Religião é aquilo que congrega pessoas em torno de uma crença, a partir de costumes,
princípios e doutrinas (QUEIROZ, 2005, p. 100). Cada religião tem dogmas e princípios que
regem as práticas de sua comunidade. Os ideais religiosos são de grande importância para a
formação da sociedade e podem influenciar comportamentos. Exemplo disso é a obra de Weber,
intitulada A ética protestante e o espírito do capitalismo (WEBER, 1987), que trata justamente
da influência da religião protestante no desenvolvimento do capitalismo, ilustrando muito bem
o potencial que a religiosidade tem de entusiasmar, questionar e direcionar o pensamento
humano (e consequentemente suas ações).
Émile Durkheim aborda os fenômenos religiosos, em seu livro As formas elementares
da vida religiosa, por um viés sociológico. A religião é vista, pelo autor, como um fenômeno
central da sociedade. Segundo ele:
Uma religião é um sistema solidário de crenças e de práticas relativas a coisas
sagradas, isto é, separadas, proibidas, crenças e práticas que reúnem numa mesma
comunidade moral, chamada igreja, todos aqueles que a elas adorem. (DURKHEIM,
1996, p. 32).
O autor chama atenção, ainda, para o caráter coletivo das crenças propriamente
religiosas. Segundo ele, “as crenças religiosas são sempre comuns a uma coletividade
determinada, que declara aderir a elas e praticar os ritos que lhes são solidários.” (DURKHEIM,
1996, p. 28). Assim, o compartilhar de crenças e os ritos coletivos parecem forjar também a
noção de coletivo. O autor continua dizendo que “Tais crenças não são apenas admitidas, a
100
título individual, por todos os membros dessa coletividade, mas são próprias do grupo e fazem
sua unidade.” (p. 28).
Os ritos são essencialmente coletivos, como chama atenção Durkheim, e as diferentes
práticas que envolvem e se relacionam com a religiosidade passam a fazer parte dessa estrutura.

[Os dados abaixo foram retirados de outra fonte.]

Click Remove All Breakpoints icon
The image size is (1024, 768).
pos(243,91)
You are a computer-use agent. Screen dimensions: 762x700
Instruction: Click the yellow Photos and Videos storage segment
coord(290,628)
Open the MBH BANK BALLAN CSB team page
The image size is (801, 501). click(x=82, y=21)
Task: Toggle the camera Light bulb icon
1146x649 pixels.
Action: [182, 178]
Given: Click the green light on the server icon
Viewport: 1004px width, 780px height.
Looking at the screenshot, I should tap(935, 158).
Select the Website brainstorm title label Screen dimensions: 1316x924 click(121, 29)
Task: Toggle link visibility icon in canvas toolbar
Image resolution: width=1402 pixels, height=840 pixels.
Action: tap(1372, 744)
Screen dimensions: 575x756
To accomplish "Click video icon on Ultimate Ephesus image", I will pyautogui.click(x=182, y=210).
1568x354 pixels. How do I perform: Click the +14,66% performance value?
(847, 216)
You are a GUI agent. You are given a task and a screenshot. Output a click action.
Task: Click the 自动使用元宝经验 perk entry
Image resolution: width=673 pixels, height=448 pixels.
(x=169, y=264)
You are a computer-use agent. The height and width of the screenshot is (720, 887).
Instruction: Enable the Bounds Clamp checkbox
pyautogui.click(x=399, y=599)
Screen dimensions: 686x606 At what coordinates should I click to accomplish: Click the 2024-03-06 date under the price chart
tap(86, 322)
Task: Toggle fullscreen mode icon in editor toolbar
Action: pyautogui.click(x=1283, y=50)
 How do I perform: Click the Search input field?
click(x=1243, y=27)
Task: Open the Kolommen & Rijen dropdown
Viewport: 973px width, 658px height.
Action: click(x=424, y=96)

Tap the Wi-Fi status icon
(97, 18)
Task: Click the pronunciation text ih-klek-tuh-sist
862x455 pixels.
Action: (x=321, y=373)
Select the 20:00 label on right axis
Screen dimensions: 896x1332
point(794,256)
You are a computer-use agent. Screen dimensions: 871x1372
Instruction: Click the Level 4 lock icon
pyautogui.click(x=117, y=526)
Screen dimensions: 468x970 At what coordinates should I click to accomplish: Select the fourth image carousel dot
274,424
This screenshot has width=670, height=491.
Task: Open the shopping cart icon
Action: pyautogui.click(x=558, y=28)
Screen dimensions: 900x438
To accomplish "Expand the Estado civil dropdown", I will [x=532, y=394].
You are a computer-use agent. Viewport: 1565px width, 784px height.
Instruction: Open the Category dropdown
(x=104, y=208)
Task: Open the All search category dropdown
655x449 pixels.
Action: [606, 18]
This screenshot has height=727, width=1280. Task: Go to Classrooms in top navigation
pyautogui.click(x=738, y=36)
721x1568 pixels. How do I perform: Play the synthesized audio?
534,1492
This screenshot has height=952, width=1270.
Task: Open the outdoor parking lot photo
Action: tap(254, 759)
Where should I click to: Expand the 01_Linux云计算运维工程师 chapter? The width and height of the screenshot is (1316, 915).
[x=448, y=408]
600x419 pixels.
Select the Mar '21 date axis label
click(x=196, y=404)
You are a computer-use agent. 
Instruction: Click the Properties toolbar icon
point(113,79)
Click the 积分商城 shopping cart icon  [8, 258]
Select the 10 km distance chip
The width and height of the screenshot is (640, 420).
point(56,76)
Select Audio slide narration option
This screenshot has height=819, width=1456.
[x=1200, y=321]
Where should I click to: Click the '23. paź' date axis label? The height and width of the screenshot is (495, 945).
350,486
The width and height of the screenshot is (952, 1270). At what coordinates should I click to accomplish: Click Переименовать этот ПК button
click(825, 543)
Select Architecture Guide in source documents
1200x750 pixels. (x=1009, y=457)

Assim, entre as distintas expressões da religiosidade está a música, que “se constitui como uma
das manifestações mais próximas dos sistemas religiosos e presentes em sua estrutura”
(QUEIROZ, 2005, p. 120)
A Tese de Queiroz fala da performance musical dos Catopês como algo indissociável
da religião e, segundo o autor, “Pensar a música sem a religião – ou a religião sem a música –
significa, nessa expressão cultural, esvaziar o significado desses dois elementos, diminuindo o
valor que eles têm e simbolizam para os Catopês” (2005, p. 121). Ribeiro (2013) ao falar do
Congado trata, também da religiosidade e do sagrado que se manifesta nas festas e vinculadas
à performance, que ele entende como “um processo de ritualização de sons e comportamentos,
que propiciam uma atuação diferenciada sobre as diversas faces sociais das interações humanas.
(RIBEIRO, 2013, p. 248).
Mesmo sendo uma manifestação cultural e religiosa diferente dos exemplos acima
citados, o musicar da Comunidade da Velha Central é religioso e existe como manifestação da
fé e expressão da crença. Nesse sentido, a história da própria religião luterana ajuda na
compreensão dos dogmas e valores que fazem a música e, consequentemente, essa comunidade.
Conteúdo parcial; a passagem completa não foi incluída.